» Exercise directions: In the data below, begin at the line with "This screenshot has height=876, width=1011." and stop after the line with "Instruction: Click the"; output those lines exactly and no pictures.

» Supplied records:
↓↓↓

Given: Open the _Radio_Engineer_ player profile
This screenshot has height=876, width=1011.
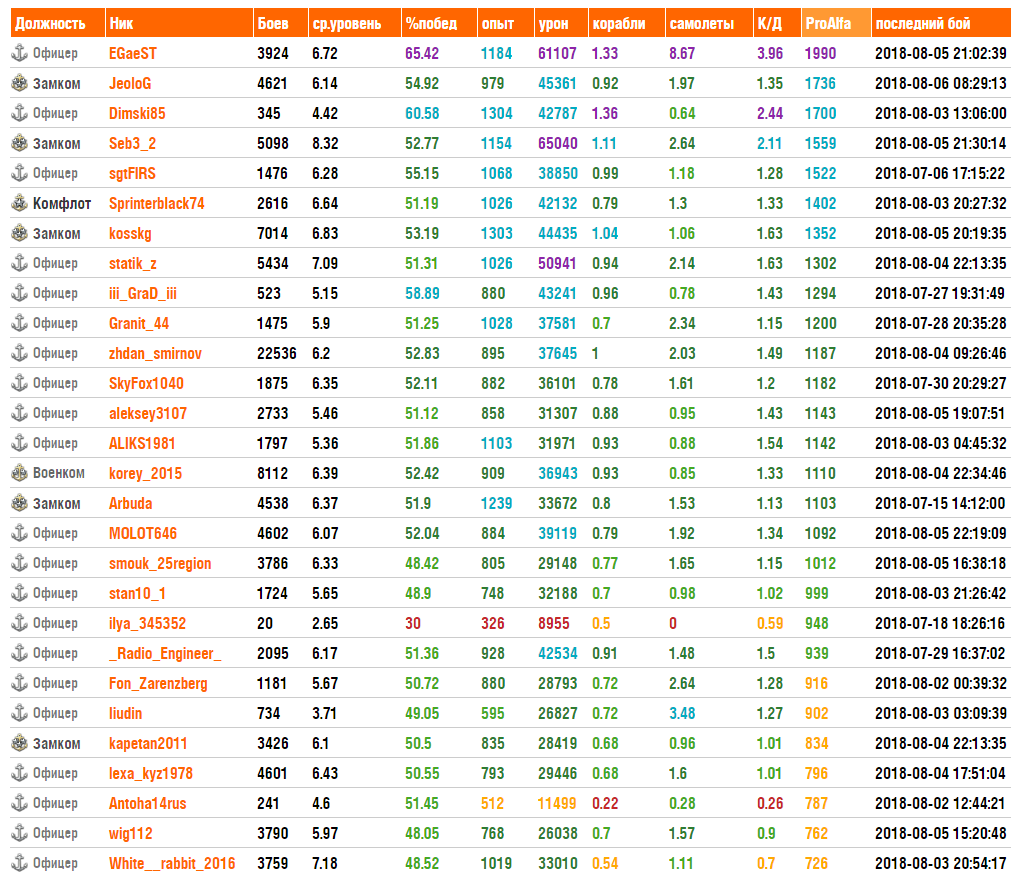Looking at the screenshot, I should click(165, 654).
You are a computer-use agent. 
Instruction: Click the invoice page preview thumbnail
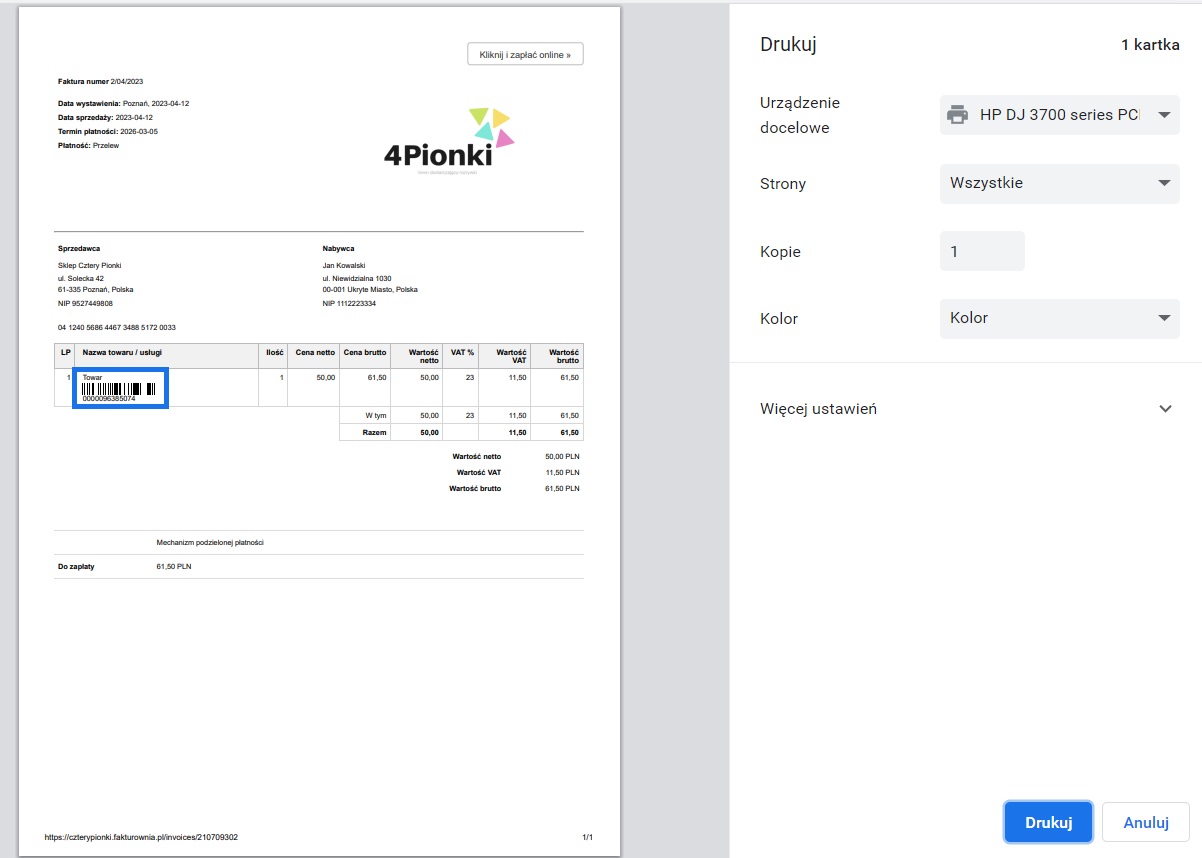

↑↑↑
↓↓↓

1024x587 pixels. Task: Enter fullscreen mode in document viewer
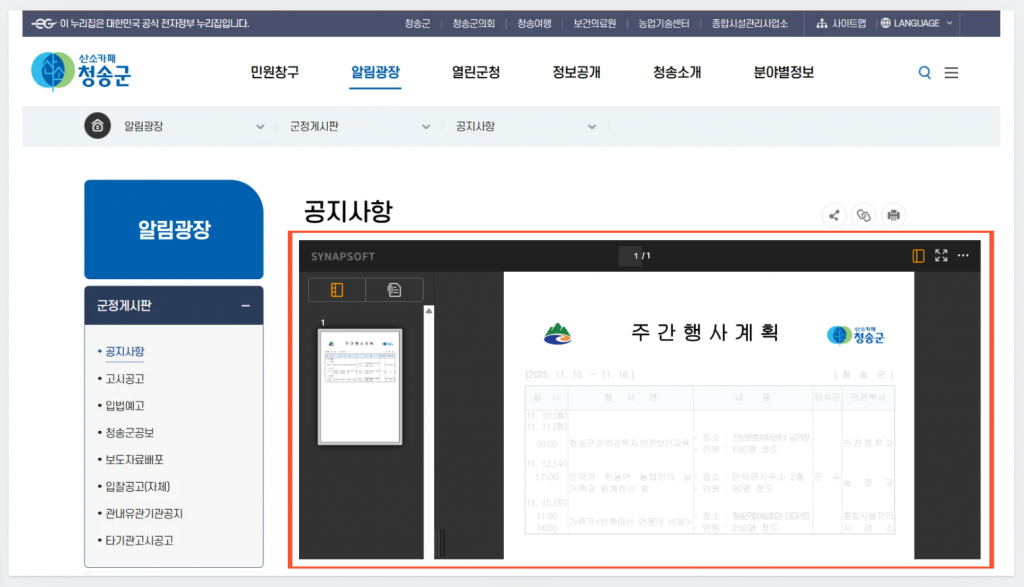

↑↑↑
↓↓↓

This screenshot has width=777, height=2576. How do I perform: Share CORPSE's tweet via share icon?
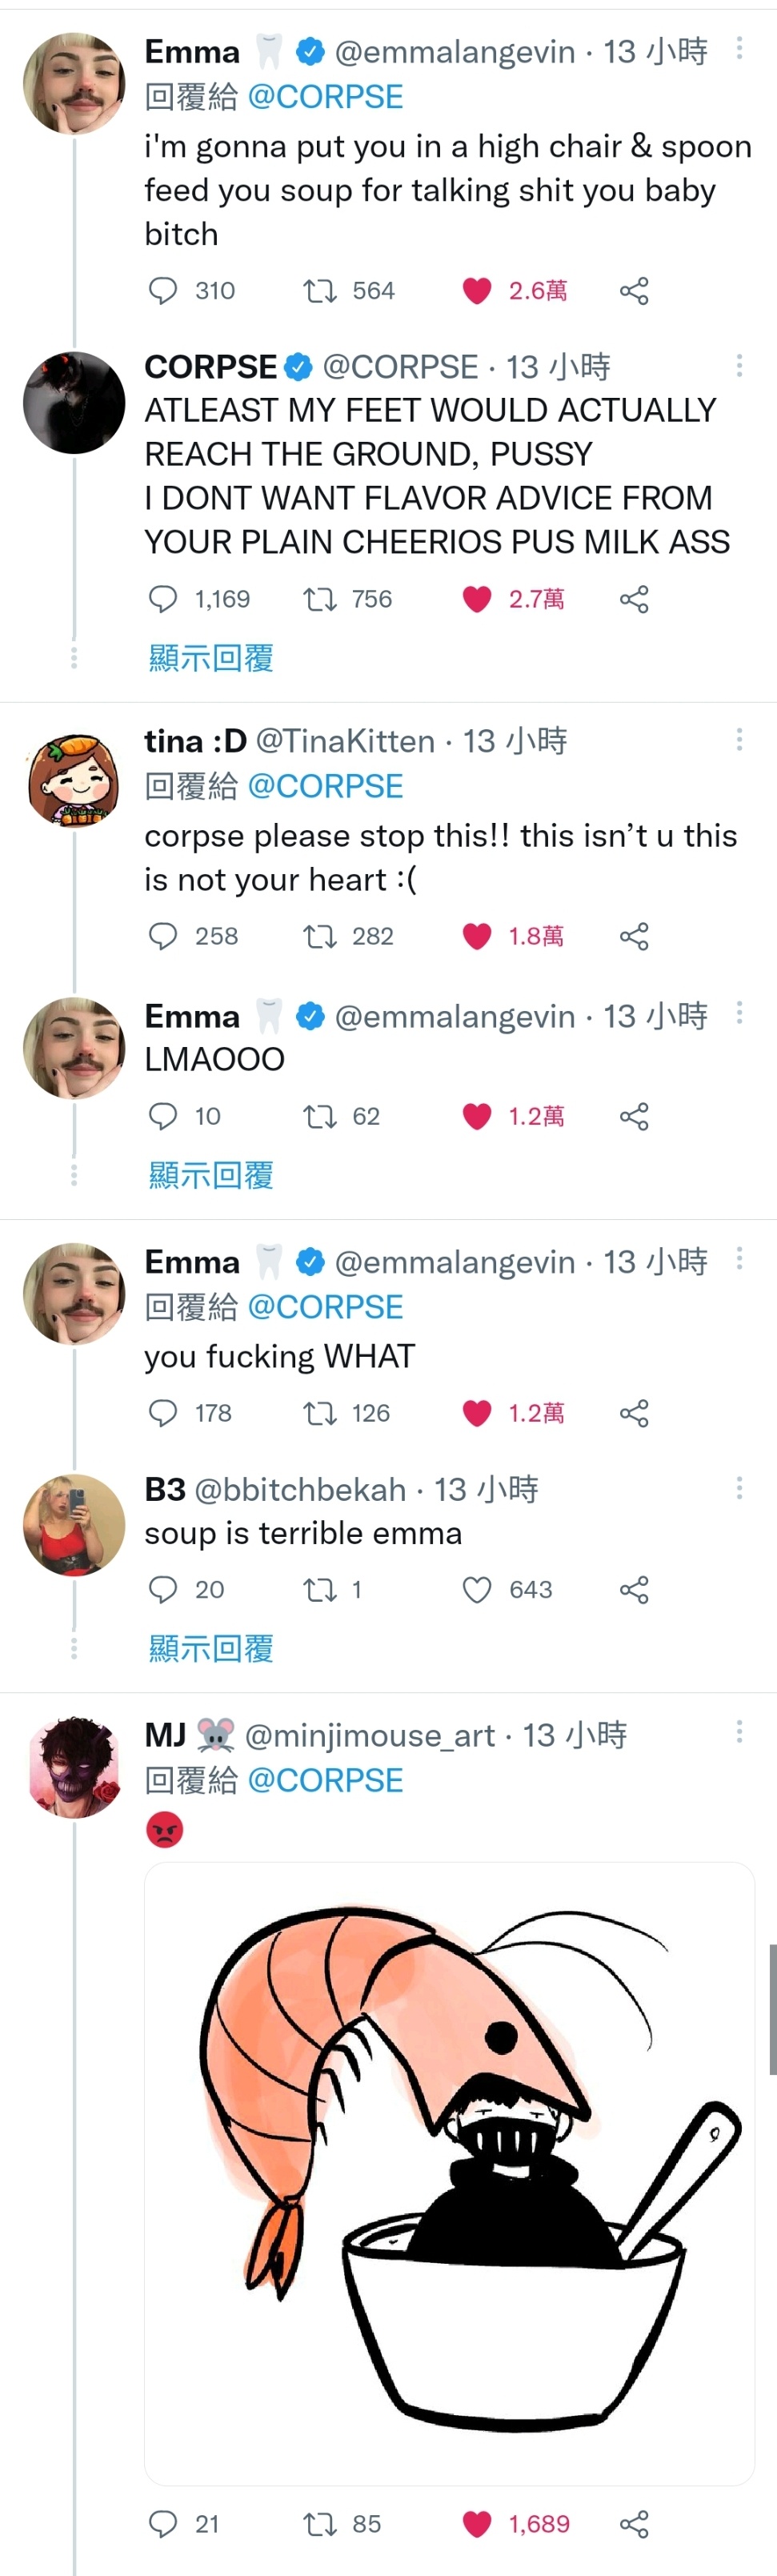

↑↑↑

» Solution below:
This screenshot has height=876, width=1011.
Looking at the screenshot, I should click(165, 654).
You are a computer-use agent. 
Instruction: Click the invoice page preview thumbnail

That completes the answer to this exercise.